* Your assignment
Starting with the line below that holds "You are a GUI" and stopping after the line that holds "The height and width of the screenshot is (689, 1102).", transcribe the lines exactly, leaving out all pictures.

### Records to use ###

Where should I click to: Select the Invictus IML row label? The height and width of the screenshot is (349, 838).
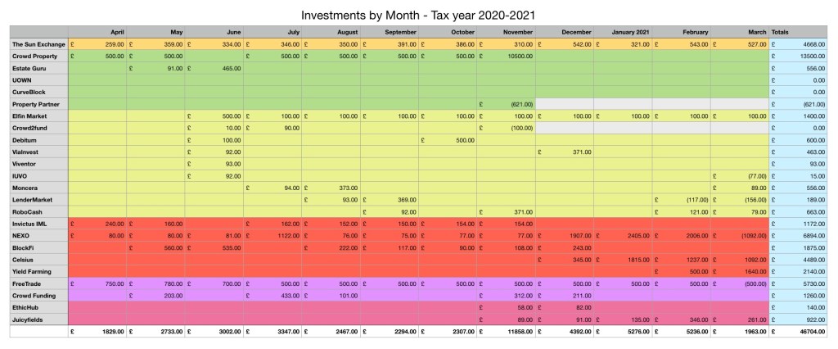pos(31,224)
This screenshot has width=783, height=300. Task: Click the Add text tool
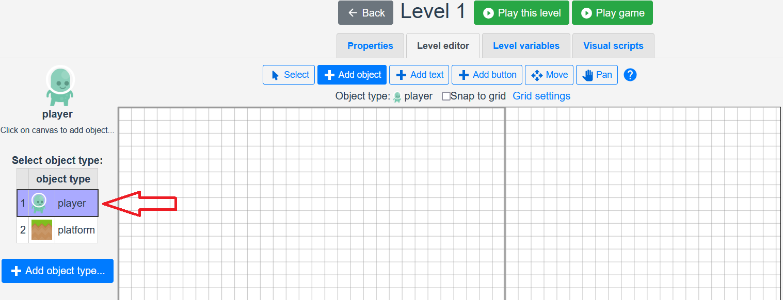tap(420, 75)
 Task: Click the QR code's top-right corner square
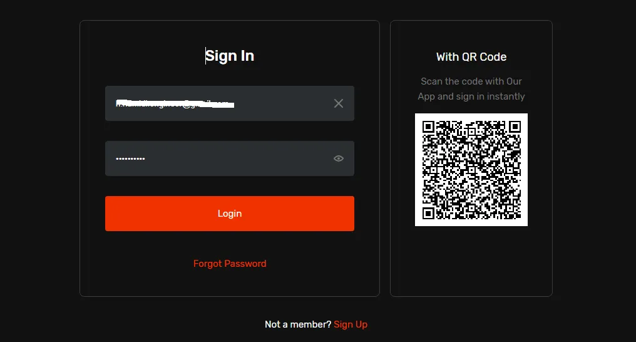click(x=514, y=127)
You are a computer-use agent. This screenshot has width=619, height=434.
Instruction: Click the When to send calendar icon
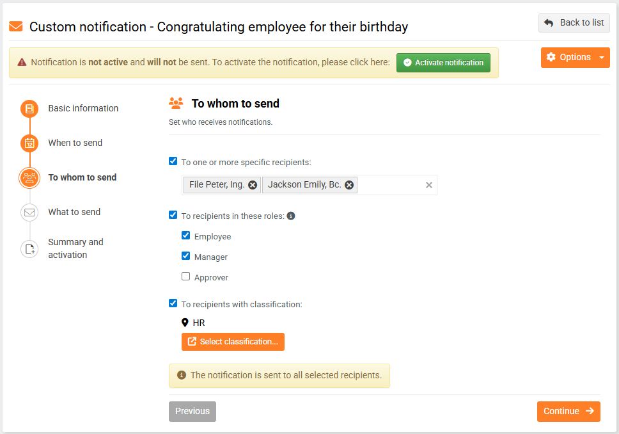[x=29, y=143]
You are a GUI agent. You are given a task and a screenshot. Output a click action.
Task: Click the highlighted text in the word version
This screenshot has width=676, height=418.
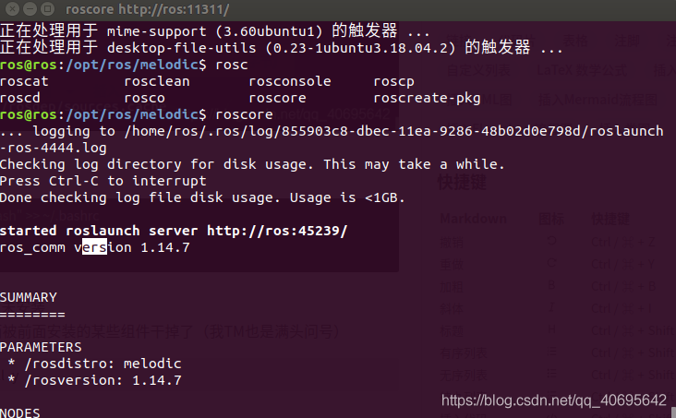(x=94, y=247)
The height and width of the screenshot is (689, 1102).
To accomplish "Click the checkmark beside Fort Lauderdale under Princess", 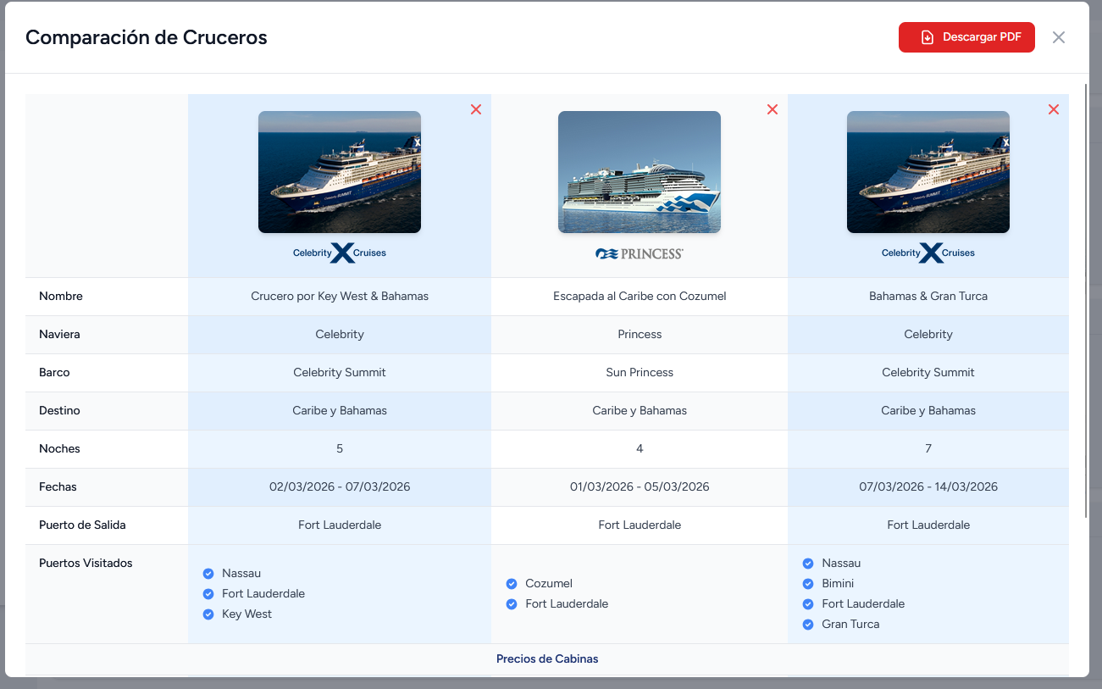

###

* Expected answer
You are a GUI agent. You are given a task and a screenshot. Output a click action.
Task: Click the highlighted text in the word version
This screenshot has width=676, height=418.
(x=94, y=247)
The height and width of the screenshot is (689, 1102).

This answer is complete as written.